Frequently, remote sensors are positioned in server rooms, data centres and other locations where there is a great deal of electronic equipment operating. That equipment will invariably release heat energy into the atmosphere. That heat energy, as it builds up, reduces the cooling capacity of each of the electrical devices in the room, potentially resulting in serious damage to expensive equipment. To avoid this scenario, keeping constant data flowing about environmental conditions is necessary.

Fortunately, the same measurements that are used in outdoor applications are generally useful in these indoor applications. Humidity levels need to be monitored in server rooms to ensure that there is neither too much nor too little humidity in the atmosphere. Temperature, as was pointed out, needs to be measured for equipment safety. Because these devices are so inexpensive, they provide one of the most practical ways to ensure the safety of electrical equipment and the consistent delivery of IT services.

While these devices may be simple and inexpensive, they also provide some of the best information for troubleshooting some of the most expensive equipment in these facilities. A problem with the HVAC system, for instance, may not be apparent to anyone in the room, but sudden rises or drops in humidity or dangerous high or low temperatures being recorded over a period of time would give an indication that those expensive systems need to be looked at.

 

Using Environmental Measurement Tools

Positioning is vital where environmental measurement tools are concerned. If sensors are placed inappropriately, the measurements they take will likely not be accurate or, even if they are accurate, they will not be particularly useful.
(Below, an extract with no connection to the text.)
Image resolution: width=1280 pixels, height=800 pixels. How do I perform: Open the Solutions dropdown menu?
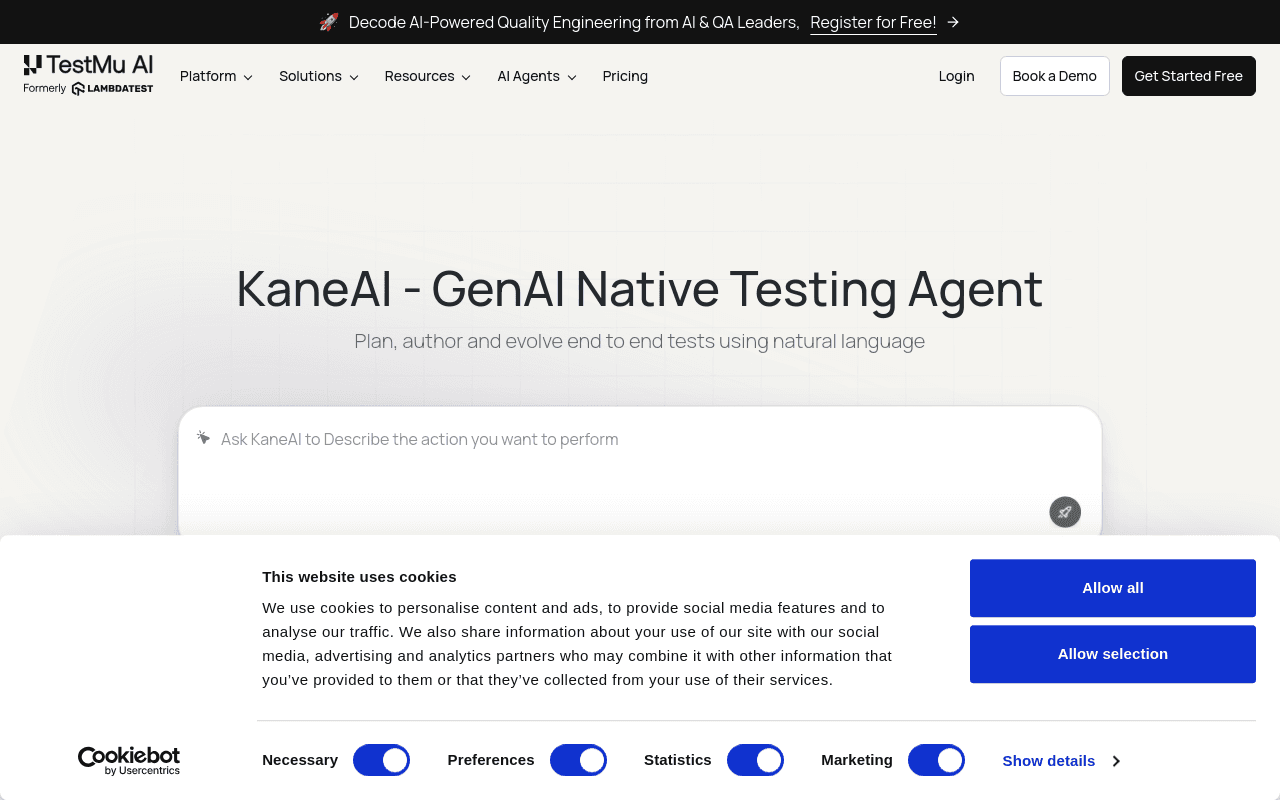point(319,76)
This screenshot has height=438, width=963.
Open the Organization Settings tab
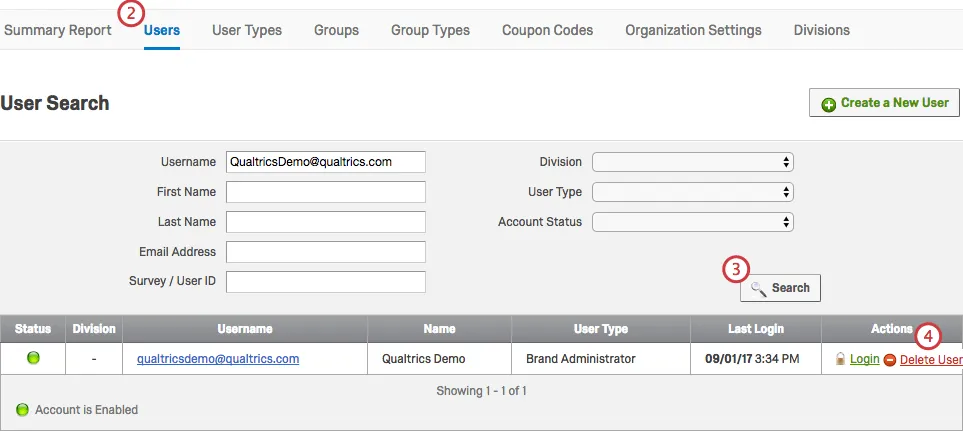(x=693, y=30)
Temperature provides an easy example of this. In order to measure outside temperature, a temperature gauge needs to be positioned outside the shadow of any neighbouring structures and in an area where heat radiating from those structures will not influence the reading taken by the thermometer. For instance, positioning a thermometer right next to an exterior wall will likely give an inaccurate measurement, as heat radiating from the building will cause the measurement to rise.
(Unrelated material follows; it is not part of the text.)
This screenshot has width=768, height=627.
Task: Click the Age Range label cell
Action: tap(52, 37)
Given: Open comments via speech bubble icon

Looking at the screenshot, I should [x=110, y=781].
Where moisture meters and rain gauges are concerned, they need to be positioned in an area where they will receive the full amount of rainfall hitting the earth. Any overhangs or other obstructions – including natural ones, such as trees – will result in inaccurate measurements.

In server rooms and other applications where indoor temperatures are being taken with remote sensors, positioning is dependent upon the precise scenario. For example, monitoring a server room may require that several sensors are placed, allowing the operator to be aware of any hotspots that might be forming in the room. This could happen because of improperly positioned equipment, airflow problems or other issues.

In applications where the temperature may vary considerably from room to room, independent sensors may need to be set up to ensure that measurements are taken at every relevant point. For example, the temperature on a factory floor might be much higher than the temperature in the offices, simply due to the amount of equipment that’s running. In such situations, it would be vital for people responsible for monitoring the temperature to have accurate measures of both.

 

Affordable and Accurate

Because digital technology has driven down the price of environmental measurement equipment, these are among the least expensive pieces of equipment used in industry. Very sophisticated models can be purchased for surprisingly low prices, allowing the temperature, humidity, air pressure and other variables to be measured accurately and easily all throughout an industrial facility.

Combined with solar powered options, long-lasting batteries and designs that are surprisingly durable, this all creates a situation where taking environmental measurement is among the most cost effective necessities related to industry. Taking those measurements correctly and accurately can result in better preservation of expensive equipment, increased employee comfort and safety and better quality control of products, as they are not exposed to potentially damaging environmental conditions. Of all sophisticated electronic components used in industry, environmental measurement tools are among those that give a huge amount of value for the amount of money spent.